Cette flotte, d’une importance économique si minime, se signale, il est vrai, par une particularité intéressante. Elle compte deux navires armés, commandés et montés par des moines.

Parmi les couvens les plus renommés de l’empire des tsars, il en est un qui s’élève dans une île, au milieu de la Mer-Blanche ; c’est le couvent de Solovietsk. L’archevêque Athanase, qui fut l’initiateur de Pierre le Grand aux choses de la mer, a fait école. Pour assurer le service entre la côte et leur île, et transporter dans leur monastère les pèlerins qui s’y rendent, à certaines époques, au nombre de 3 000 par jour, les moines de Solovietsk possèdent deux bateaux à vapeur, fort bien aménagés. Les capitaines de ces steamers, les mécaniciens et les chauffeurs, les timoniers et les matelots, tous, à bord, sont des moines. Et il ne faut pas croire que la traversée entre Arkhangelsk et Solovietsk soit toujours à l’abri des coups de vent et des coups de mer. Pierre le Grand y subit une tempête à laquelle se rattache une des nombreuses légendes qui se sont formées autour de lui[1]. Dans leur île, sur laquelle l’archimandrite exerce, en fait, une souveraineté absolue, les bons moines ont un dock, un atelier de réparation et même un chantier de construction outillé pour construire des bateaux à vapeur, moins les machines. Ils ont soutenu un siège, en 1854, contre l’escadre alliée, et essuyé, sans se rendre, le feu des navires anglais ; aussi, depuis ce jour, leur a-t-on donné de l’artillerie, et ces singuliers moines, que l’on a vus sur la passerelle, dans les machines et dans les cordages, se livrent aussi à l’exercice du canon.
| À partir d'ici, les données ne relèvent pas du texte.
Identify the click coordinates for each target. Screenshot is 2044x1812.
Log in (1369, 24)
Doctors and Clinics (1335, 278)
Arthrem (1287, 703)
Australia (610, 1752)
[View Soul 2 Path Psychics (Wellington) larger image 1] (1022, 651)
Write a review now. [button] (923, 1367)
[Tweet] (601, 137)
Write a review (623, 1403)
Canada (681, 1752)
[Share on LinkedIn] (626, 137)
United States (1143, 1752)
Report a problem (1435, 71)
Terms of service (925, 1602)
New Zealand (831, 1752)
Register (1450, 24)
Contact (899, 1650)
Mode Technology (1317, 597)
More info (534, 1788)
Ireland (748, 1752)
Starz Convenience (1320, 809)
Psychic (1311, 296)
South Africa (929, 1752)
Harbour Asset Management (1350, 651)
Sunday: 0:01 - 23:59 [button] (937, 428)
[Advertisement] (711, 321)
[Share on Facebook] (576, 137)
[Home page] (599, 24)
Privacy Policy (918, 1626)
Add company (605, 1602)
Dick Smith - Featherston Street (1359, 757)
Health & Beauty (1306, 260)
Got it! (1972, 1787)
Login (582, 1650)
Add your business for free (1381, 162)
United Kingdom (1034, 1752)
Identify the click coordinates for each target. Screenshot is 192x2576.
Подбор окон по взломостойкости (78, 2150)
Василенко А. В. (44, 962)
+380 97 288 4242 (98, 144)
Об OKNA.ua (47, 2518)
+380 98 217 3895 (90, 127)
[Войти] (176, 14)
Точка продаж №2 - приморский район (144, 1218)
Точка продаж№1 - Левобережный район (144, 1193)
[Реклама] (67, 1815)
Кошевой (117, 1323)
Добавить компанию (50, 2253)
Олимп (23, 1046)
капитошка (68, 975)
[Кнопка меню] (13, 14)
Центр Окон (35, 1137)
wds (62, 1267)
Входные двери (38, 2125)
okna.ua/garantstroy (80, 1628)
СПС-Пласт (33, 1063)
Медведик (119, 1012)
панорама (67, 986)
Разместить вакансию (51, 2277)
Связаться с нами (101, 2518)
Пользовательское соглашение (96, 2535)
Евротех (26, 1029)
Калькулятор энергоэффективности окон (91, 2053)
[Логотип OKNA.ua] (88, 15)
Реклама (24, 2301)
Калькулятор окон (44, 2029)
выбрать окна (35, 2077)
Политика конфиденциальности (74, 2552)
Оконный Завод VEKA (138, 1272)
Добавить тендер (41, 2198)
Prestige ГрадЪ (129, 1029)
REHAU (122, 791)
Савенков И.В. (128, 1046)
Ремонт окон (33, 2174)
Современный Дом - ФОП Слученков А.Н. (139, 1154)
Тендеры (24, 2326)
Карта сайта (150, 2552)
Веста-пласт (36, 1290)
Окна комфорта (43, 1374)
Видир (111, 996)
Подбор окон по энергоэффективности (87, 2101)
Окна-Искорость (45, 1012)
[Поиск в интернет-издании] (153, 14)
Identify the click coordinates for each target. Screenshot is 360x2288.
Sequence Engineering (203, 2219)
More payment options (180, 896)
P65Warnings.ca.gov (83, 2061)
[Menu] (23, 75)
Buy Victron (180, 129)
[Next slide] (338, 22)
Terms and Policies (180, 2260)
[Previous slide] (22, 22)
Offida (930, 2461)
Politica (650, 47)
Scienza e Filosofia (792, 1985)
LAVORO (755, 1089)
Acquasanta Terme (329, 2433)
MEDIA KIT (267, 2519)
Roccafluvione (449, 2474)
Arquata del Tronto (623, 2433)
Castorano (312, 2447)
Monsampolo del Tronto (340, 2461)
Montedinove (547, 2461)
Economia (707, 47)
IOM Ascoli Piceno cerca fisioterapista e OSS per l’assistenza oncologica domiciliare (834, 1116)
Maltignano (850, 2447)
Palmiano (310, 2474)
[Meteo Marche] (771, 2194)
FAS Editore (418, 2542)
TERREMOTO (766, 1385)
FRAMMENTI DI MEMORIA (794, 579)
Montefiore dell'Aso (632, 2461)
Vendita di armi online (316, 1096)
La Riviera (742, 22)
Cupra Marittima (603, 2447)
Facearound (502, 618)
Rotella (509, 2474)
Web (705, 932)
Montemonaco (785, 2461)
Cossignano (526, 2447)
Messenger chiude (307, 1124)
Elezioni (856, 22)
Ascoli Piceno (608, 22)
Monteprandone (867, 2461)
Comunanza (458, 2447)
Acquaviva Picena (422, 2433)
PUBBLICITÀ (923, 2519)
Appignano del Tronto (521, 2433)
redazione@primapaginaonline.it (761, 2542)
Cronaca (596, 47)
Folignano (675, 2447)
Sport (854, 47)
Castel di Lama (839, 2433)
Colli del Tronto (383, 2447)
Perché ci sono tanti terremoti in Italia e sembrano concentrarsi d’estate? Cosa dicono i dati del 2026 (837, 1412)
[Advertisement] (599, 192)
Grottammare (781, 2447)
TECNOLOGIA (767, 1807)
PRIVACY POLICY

C’est, croyons-nous, le seul exemple d’une flottille possédée par des moines. S’il était un endroit où ce fait pût encore se présenter, c’était bien dans ces parages, les premiers où ait flotté le pavillon moscovite. La Mer-Blanche est en effet la plus ancienne des mers ayant appartenu aux Russes, la seule à laquelle la Russie ait eu accès jusqu’à l’avènement de Pierre le Grand. Aussi n’est-il pas étonnant que le commerce lui-même ait conservé,

  1. Voyez dans la Revue du 1er août 1873, la Légende de Pierre le Grand dans les Chants populaires et les Contes de la Russie, par M. Alfred Rambaud.